On achève bien les chevaux d’Horace McCoy – adaptation, mise en scène et chorégraphie Bruno Bouché, Clément Hervieu-Léger et Danse San Pedro
© Stephane Bellocq
Le bruit des vagues, l’odeur des embruns, rafraichissent à peine l’atmosphère étouffante des derniers jours. Quelques orages, bienvenus, éclatent dans un concert de tonnerre et d’éclairs. Imperturbables, les festivaliers se laissent porter par les propositions alléchantes et éclectiques de la programmation 2023 du Temps d’aimer la danse.
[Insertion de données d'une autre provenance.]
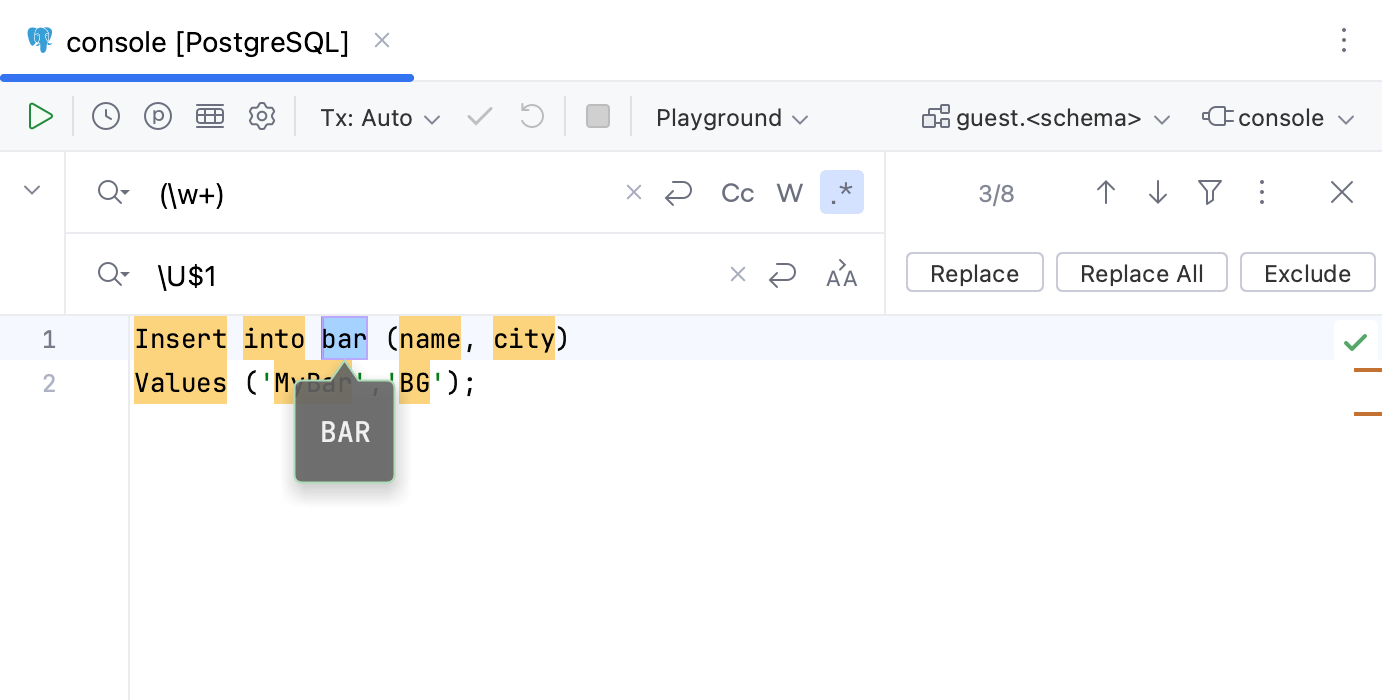Open more options via kebab menu near 3/8

[x=1262, y=192]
Au cœur de l’après-midi, à l’instant le plus chaud de la journée, les spectateurs se sont rassemblés devant la Salle Lauga de Bayonne, un espace polyvalent dédié au sport et la culture. Dans quelques instants, un marathon dansé va être lancé. Orchestré par Clément Hervieu-Léger, pensionnaire du Français et co-directeur de la Compagnie des Petits-champs, avec son complice de longue date, Daniel San Pedro, et Bruno Bouché, à la tête du CCN-Ballet du Rhin depuis 2017, cet événement d’envergure, hybridation entre théâtre, performance et danse, renvoie à le Hollywood de l’entre-deux guerres, au moment de la Grande dépression, où souvent par désespoir, par un besoin vital d’argent, jeunes et vieux s’inscrivaient à ce type de concours humiliant autant qu’inhumain.
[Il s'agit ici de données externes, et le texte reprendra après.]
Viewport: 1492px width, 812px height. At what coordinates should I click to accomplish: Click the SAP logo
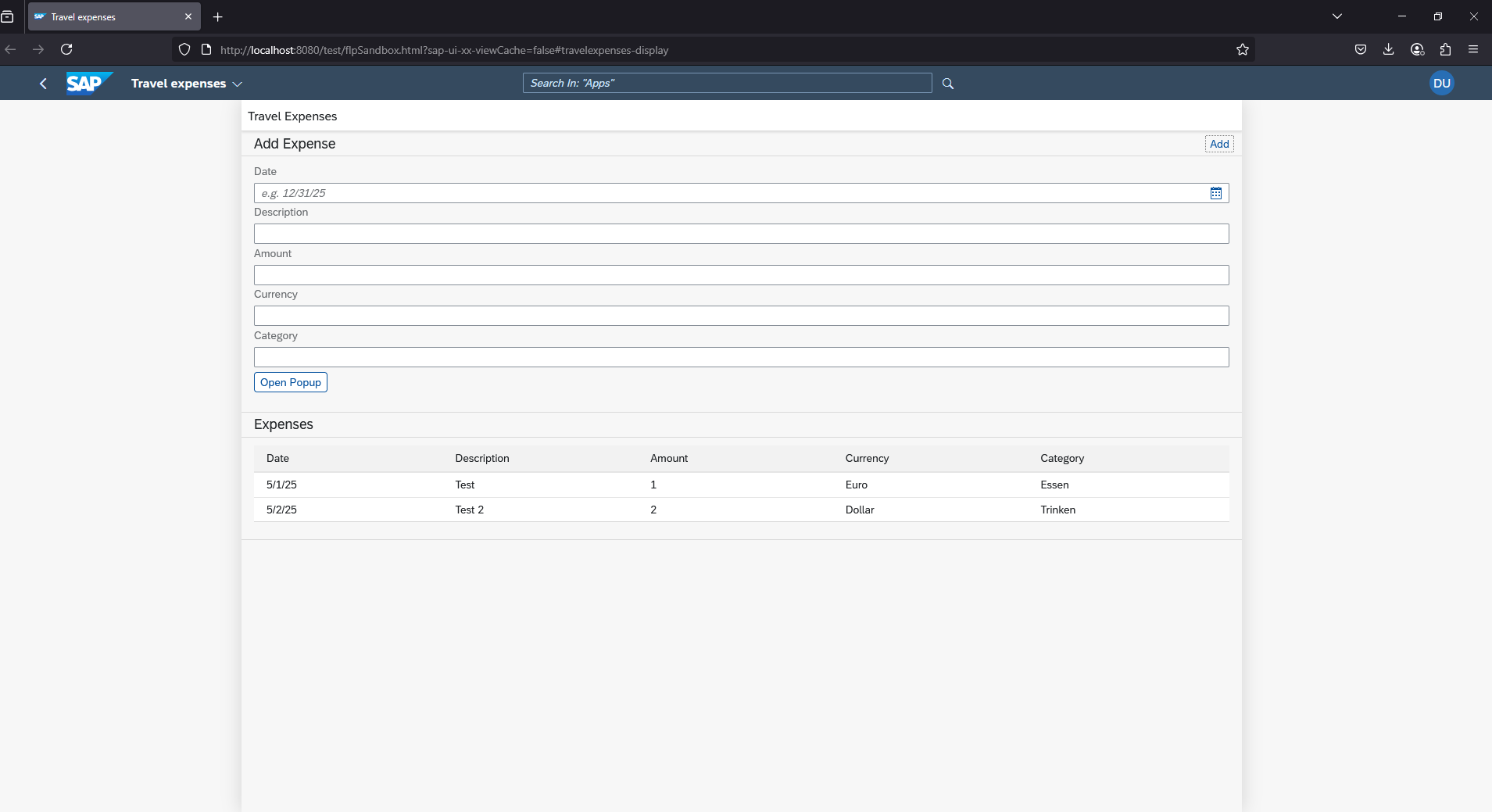[x=88, y=83]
Le noir roman d’Horace McCoy adapté à la scène
Ils sont prêts à tout pour un peu d’attention, un regard, pour être enfin repérés dans un monde sans foi ni loi qui ne sait plus ce qu’est la valeur de la vie humaine. De tous âges, de tous horizons, ils entrent sur la piste comme dans une arène. Les règles sont claires, danser encore et toujours, jusqu’à l’épuisement, la chute et qu’il ne reste plus qu’un couple sur scène. Pour gagner, l’endurance est certes primordiale, mais il faut faire le show, se faire distinguer par les producteurs, friands de ces manifestations dans le but de dénicher la star de demain. Tout est bon, se marier sur le dancefloor, accepter les pires contraintes, les pires épreuves imaginées par Sailor, le directeur du lieu qui n’a qu’en tête qu’un seul objectif, faire salle comble et donner au public du spectaculaire, du sensationnel.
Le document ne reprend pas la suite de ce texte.